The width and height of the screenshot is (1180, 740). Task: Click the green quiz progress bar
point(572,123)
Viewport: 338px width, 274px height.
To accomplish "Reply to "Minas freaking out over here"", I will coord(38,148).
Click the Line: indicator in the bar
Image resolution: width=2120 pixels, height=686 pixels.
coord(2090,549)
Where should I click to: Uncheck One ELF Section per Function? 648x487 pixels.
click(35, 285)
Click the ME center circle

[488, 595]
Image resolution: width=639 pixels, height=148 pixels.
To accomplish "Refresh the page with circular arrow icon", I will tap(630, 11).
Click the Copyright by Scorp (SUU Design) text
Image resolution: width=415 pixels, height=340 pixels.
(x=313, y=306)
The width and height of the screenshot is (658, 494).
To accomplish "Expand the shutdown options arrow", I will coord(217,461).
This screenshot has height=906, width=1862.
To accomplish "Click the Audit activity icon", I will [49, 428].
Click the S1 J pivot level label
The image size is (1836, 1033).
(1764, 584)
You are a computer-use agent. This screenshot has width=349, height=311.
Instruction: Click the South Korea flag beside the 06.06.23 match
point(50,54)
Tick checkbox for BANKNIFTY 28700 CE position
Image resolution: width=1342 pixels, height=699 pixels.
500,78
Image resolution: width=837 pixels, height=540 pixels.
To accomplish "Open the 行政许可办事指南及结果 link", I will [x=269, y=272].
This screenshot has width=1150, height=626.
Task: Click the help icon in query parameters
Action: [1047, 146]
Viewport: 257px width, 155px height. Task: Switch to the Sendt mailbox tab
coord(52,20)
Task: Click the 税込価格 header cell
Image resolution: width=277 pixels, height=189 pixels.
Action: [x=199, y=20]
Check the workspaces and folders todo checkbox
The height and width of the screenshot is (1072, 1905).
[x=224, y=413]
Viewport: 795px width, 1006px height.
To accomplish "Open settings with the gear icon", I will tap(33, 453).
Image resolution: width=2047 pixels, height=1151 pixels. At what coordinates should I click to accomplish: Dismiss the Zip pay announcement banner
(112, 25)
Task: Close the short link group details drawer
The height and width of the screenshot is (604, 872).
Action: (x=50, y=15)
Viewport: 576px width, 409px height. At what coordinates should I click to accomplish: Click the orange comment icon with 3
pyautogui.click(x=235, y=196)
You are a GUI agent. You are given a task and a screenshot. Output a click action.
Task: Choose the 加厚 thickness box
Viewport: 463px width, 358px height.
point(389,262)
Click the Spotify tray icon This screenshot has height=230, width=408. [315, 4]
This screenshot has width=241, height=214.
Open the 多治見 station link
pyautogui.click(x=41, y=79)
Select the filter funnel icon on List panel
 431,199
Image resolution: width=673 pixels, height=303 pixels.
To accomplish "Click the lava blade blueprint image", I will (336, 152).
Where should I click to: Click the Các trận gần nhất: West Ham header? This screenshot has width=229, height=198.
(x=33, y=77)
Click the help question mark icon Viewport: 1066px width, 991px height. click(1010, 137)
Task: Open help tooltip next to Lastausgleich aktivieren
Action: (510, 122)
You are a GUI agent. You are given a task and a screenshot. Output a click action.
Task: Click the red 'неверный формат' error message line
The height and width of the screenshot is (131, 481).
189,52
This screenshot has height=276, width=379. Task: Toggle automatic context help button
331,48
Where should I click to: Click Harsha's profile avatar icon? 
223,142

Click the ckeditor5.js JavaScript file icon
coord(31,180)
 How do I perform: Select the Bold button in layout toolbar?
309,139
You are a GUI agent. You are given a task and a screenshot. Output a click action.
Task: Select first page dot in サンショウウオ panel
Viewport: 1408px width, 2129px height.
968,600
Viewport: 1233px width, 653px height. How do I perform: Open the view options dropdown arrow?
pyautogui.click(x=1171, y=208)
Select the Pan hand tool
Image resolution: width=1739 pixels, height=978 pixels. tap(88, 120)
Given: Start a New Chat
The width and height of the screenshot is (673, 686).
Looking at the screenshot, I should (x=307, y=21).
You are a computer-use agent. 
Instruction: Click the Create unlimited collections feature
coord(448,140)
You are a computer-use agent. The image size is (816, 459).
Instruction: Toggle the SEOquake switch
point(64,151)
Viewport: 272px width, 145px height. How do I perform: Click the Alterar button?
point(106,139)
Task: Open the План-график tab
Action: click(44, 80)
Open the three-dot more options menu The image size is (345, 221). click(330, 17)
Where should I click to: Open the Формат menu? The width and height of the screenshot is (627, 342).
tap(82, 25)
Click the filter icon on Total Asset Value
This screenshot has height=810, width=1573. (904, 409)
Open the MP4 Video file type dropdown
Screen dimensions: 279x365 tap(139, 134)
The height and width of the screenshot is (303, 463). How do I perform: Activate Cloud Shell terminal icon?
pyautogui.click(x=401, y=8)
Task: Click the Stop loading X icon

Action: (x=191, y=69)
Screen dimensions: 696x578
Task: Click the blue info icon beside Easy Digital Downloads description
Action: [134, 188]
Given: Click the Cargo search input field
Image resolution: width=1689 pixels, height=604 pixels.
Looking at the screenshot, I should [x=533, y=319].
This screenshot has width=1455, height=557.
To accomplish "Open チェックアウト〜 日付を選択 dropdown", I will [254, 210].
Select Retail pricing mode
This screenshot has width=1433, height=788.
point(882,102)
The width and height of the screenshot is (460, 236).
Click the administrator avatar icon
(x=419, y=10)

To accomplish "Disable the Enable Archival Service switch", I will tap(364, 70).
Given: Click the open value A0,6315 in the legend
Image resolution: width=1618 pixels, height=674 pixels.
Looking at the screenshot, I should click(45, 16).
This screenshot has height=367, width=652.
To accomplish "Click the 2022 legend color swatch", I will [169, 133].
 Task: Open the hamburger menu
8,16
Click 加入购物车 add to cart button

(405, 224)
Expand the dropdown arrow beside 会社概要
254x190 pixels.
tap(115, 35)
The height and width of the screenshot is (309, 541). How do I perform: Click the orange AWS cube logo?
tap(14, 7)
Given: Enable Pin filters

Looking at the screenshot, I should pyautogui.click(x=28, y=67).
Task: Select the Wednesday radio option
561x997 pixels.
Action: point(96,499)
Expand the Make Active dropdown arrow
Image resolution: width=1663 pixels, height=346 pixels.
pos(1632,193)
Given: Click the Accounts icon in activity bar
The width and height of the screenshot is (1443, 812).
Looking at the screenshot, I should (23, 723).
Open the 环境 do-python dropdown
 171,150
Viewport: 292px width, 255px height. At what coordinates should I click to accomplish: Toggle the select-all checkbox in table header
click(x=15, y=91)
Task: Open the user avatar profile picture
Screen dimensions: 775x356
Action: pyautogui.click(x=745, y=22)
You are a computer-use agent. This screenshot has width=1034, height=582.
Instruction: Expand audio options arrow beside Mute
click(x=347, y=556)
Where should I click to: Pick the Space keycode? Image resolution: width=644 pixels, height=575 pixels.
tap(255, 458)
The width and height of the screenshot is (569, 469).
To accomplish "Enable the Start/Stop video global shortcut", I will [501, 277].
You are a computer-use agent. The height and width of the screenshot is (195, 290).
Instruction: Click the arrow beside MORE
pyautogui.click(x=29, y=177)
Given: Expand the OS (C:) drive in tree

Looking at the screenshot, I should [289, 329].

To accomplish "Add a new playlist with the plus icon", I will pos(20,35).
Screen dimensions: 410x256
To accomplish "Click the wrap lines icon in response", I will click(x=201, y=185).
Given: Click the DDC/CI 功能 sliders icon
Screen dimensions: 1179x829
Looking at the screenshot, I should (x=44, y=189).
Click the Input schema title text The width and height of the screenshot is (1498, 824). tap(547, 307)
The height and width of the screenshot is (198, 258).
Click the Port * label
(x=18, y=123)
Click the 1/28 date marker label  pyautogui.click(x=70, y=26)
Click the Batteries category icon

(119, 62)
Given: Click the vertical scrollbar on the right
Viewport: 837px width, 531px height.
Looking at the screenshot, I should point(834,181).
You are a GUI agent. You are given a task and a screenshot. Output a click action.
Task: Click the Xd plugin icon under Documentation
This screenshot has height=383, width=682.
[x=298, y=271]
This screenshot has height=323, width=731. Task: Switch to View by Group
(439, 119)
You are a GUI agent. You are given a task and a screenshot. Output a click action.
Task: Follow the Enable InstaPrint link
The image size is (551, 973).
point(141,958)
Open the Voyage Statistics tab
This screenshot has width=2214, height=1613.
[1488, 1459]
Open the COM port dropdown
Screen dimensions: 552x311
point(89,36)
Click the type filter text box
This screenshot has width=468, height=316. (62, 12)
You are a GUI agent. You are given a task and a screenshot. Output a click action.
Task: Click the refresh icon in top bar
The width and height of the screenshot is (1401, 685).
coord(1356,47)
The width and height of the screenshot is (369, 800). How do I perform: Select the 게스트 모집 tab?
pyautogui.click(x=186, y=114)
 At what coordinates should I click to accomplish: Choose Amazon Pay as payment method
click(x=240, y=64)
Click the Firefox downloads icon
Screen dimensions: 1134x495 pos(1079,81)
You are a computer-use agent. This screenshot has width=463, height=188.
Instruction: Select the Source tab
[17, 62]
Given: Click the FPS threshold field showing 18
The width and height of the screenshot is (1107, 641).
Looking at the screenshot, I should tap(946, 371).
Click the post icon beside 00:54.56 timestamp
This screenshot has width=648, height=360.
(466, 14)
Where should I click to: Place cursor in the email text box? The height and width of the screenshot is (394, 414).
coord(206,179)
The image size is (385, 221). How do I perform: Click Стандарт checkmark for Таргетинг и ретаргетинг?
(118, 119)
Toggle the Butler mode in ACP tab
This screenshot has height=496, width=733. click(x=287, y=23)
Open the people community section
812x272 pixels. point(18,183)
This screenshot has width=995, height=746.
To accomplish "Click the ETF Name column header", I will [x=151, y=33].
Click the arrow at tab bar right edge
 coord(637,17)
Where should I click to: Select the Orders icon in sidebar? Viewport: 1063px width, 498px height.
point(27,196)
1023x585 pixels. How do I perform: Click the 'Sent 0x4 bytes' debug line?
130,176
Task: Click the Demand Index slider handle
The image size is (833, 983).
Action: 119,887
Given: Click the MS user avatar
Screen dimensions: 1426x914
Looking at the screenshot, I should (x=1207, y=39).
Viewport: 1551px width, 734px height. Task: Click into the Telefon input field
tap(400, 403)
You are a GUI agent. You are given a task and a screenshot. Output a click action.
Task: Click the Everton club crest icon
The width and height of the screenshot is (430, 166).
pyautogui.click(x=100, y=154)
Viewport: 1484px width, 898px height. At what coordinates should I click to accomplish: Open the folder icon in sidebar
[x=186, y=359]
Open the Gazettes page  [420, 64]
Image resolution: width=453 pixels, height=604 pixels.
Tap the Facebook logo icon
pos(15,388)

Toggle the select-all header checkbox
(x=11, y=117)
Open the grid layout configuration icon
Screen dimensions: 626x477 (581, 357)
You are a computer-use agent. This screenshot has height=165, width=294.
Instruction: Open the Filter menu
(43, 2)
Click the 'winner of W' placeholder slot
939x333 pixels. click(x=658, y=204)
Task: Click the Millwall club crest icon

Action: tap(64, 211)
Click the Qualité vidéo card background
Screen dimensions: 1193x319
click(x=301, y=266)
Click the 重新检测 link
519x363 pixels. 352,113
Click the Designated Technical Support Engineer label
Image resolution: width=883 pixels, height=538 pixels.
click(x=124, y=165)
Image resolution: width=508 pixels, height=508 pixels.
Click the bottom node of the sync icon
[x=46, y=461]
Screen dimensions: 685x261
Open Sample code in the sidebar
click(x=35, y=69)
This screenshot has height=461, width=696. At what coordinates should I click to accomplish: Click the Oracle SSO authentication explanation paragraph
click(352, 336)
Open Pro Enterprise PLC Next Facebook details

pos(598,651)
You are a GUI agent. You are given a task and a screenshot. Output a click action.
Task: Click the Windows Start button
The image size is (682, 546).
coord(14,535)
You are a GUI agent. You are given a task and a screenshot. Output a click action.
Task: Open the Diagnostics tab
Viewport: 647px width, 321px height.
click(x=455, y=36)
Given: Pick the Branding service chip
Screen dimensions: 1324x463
☆ ☆ ☆ ☆
## [Instructions to follow]
Recast the lines as a JSON list of strings, one string per line and blank lines left out, starting with the first line of the records and going on through the line that contains "coord(2090,549)".

## [Response to the task]
[
  "The width and height of the screenshot is (1180, 740). Task: Click the green quiz progress bar",
  "point(572,123)",
  "Viewport: 338px width, 274px height.",
  "To accomplish \"Reply to \"Minas freaking out over here\"\", I will coord(38,148).",
  "Click the Line: indicator in the bar",
  "Image resolution: width=2120 pixels, height=686 pixels.",
  "coord(2090,549)"
]